M $^3$ D-BFS yields the strongest numerical performance across all metrics on both datasets, e.g., 81.21% accuracy (HCP, +2.28% over Cross-GNN) and 80.85% accuracy (MDD, +2.73% over the next-best method). The improvement is consistent across sensitivity, specificity, and AUC, indicating robust generalization and clinical reliability.

Ablation and Sensitivity Analysis

Ablation demonstrates that each training stage and regularization component is critical for optimal accuracy and stability, with the multi-modal disentanglement loss further enhancing representation quality. Hyperparameter sweeps confirm architectural robustness, with little degradation for varying expert counts or regularization weights.

Figure 4: Sensitivity analysis indicating stable accuracy performance under hyperparameter perturbations and expert number variation.

Expert Utilization Visualization

Fusion block visualizations indicate that MoEs learn non-collapsed, balanced modality utilization without a dominant expert or degeneracy, in contrast to collapsed baselines. The per-node expert selection aligns with observed sample heterogeneity in brain networks.

Figure 5: Fusion MoE blocks show balanced expert selection between SC and FC modalities across layers and samples.

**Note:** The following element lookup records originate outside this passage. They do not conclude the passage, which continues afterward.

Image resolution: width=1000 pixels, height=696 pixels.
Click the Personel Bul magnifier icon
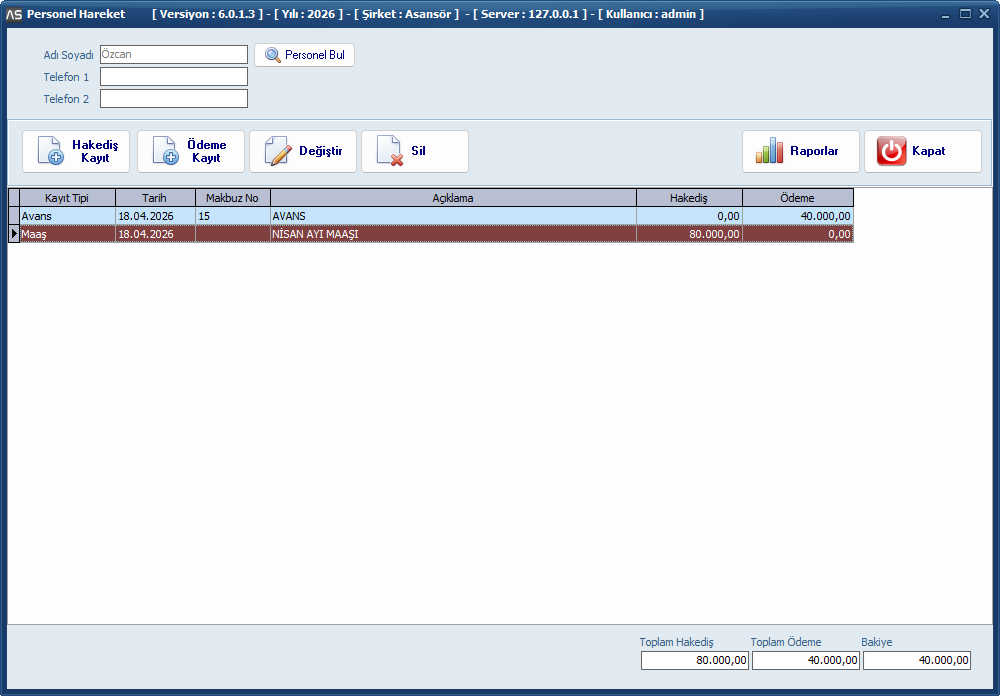[272, 55]
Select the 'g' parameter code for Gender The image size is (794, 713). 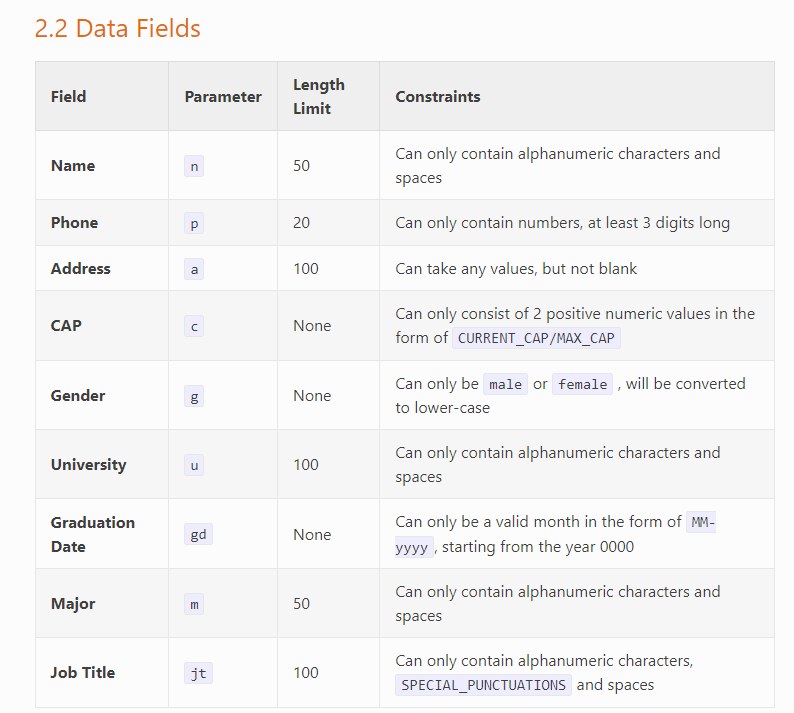(x=194, y=396)
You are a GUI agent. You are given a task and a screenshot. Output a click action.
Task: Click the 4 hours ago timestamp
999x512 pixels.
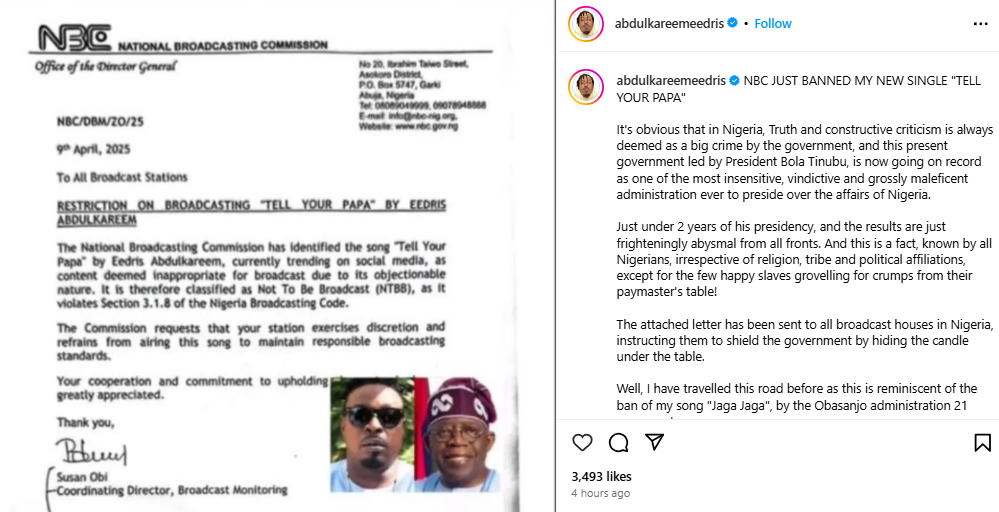(x=601, y=494)
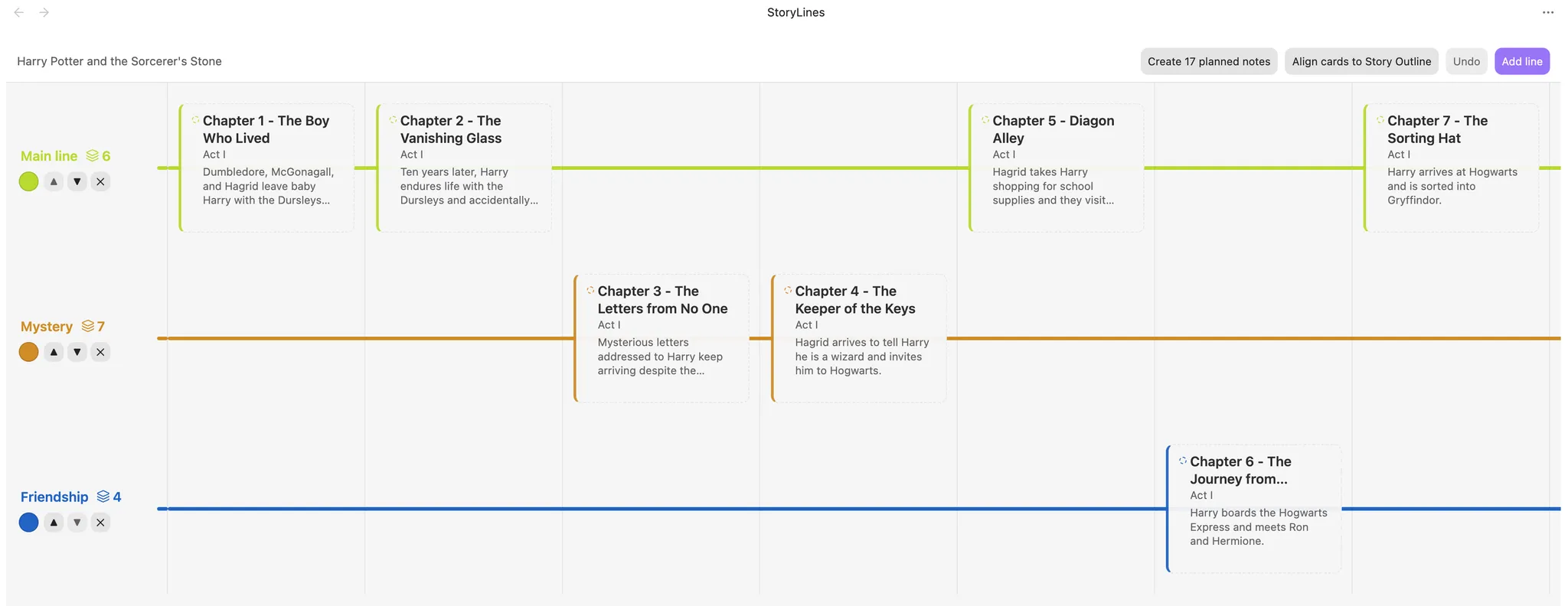Image resolution: width=1568 pixels, height=606 pixels.
Task: Navigate back with the left arrow
Action: [19, 12]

Discussion and Theoretical Implications

This study establishes the efficacy of adaptive MoE fusion for brain network analysis. By integrating multiple stages of pretraining and constraint-driven optimization, M $^3$ D-BFS mitigates classic issues in multi-modal learning such as modality laziness, expert collapse, and insufficient label signal for disentangled embedding learning. Practically, the sample-specific routing of brain region features can better accommodate inter-subject variability—an essential property for translational neuroscientific and psychiatric applications. Theoretically, this framework unifies recent advances in dynamic fusion, contrastive alignment, and balanced expert training for multi-modal graphs.

Future Directions

Potential research avenues include:

Extension to settings with more than two modalities or unequal graph structure across modalities.
Adapting to tasks involving distributional shifts or demographic confounding.
Exploration of dynamic fusion with more complex expert architectures and gating topologies.

Conclusion

M $^3$ D-BFS introduces a formal and scalable mechanism for dynamic, sample-adaptive fusion in multi-modal brain network analysis, overcoming the limitations of static fusion architectures. Its strong quantitative performance and ablation clarity underscore its utility as a foundation for next-generation clinical brain network modeling and neuroinformatics research.